I wanna have to put together a party and think about the composition and then fight through a difficult, non max level dungeon over the course of the better part of an hour for some blue loot. I wanna actually have a chance of wiping on trash because someone fucked something up. I want to randomly meet people like this and get into hour long conversations about shit after the fact.
I played nostalrius way less than I played modern MMOS and I got into social situations constantly where in other games I'd log in and never have a reason to talk to anyone all day. Difficulty and a slower pace DO foster a more social experience.
Funny you say assets, because I'm pretty sure a server typically doesn't render a single pixel. In fact, I'm sure that every line of code in their server emulator was original. All they did was reverse engineered the protocol and allowed you to connect with a client if you own a copy of the base game.
I'm not going to argue that blizzard doesn't have a leg to stand on in prosecuting, but it makes my blood boil when people act like these people were just some parasites leeching off of poor blizzards hard work. This was a labor of love by hobbyists in order to recapture an experience that's been lost to time, that only accepted donations to cover hosting costs. Its shutdown is a net loss for the preservation of gaming history, imo.
[QUOTE=froztshock;50089370]I don't want to do the content only 1% of people can clear in order to have a challenging, social experience in an MMO though. I did that for a while in FFXIV and it sucked because you have to show up on time and forcing everyone else to do the same is like fucking herding cats.[/QUOTE]
I only mention that because it's the closest thing to an objective observation of difficulty achieveable. That is, how many people are capable of clearing fights. It's hard to make the case that follow-up expansions from TBC or Wrath were "easier" when the fights took longer to down and were downed by less people in general. Siege of Orgrimmar was regarded as the hardest raid ever by the two top ranked PVE guilds, and that was one expansion ago.
[QUOTE=froztshock;50089370]I wanna have to put together a party and think about the composition and then fight through a difficult, non max level dungeon over the course of the better part of an hour for some blue loot. I wanna actually have a chance of wiping on trash because someone fucked something up. I want to randomly meet people like this and get into hour long conversations about shit after the fact. [/QUOTE]

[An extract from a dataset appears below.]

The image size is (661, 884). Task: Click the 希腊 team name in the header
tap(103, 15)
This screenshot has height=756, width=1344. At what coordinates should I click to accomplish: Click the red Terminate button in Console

You can totally get both experiences in current WoW. People do it every day. But you can also just queue for dungeons if you want to hit stuff with a sword and get loot and not worry about socializing.
They didn't remove anything, they gave people a choice. Now you can argue the fact that most people choose quick and easy over long and fulfilling, but thats a debate over human nature, not game design.
[QUOTE=froztshock;50089370]I played nostalrius way less than I played modern MMOS and I got into social situations constantly where in other games I'd log in and never have a reason to talk to anyone all day. Difficulty and a slower pace DO foster a more social experience.[/QUOTE]
Again, WoW offers both. You can join a social guild and do casual progression. You can join a raiding guild and get the classic experience. If you are good enough you can join a mythic guild that runs content at the absolute highest levels in competition with other high ranked guilds. Or you can log in for an hour a day and feel like you got something done because you did your daily heroic and garrison missions.
[QUOTE=froztshock;50089370]Funny you say assets, because I'm pretty sure a server typically doesn't render a single pixel. In fact, I'm sure that every line of code in their server emulator was original. All they did was reverse engineered the protocol and allowed you to connect with a client if you own a copy of the base game.
I'm not going to argue that blizzard doesn't have a leg to stand on in prosecuting, but it makes my blood boil when people act like these people were just some parasites leeching off of poor blizzards hard work. This was a labor of love by hobbyists in order to recapture an experience that's been lost to time, that only accepted donations to cover hosting costs. Its shutdown is a net loss for the preservation of gaming history, imo.[/QUOTE]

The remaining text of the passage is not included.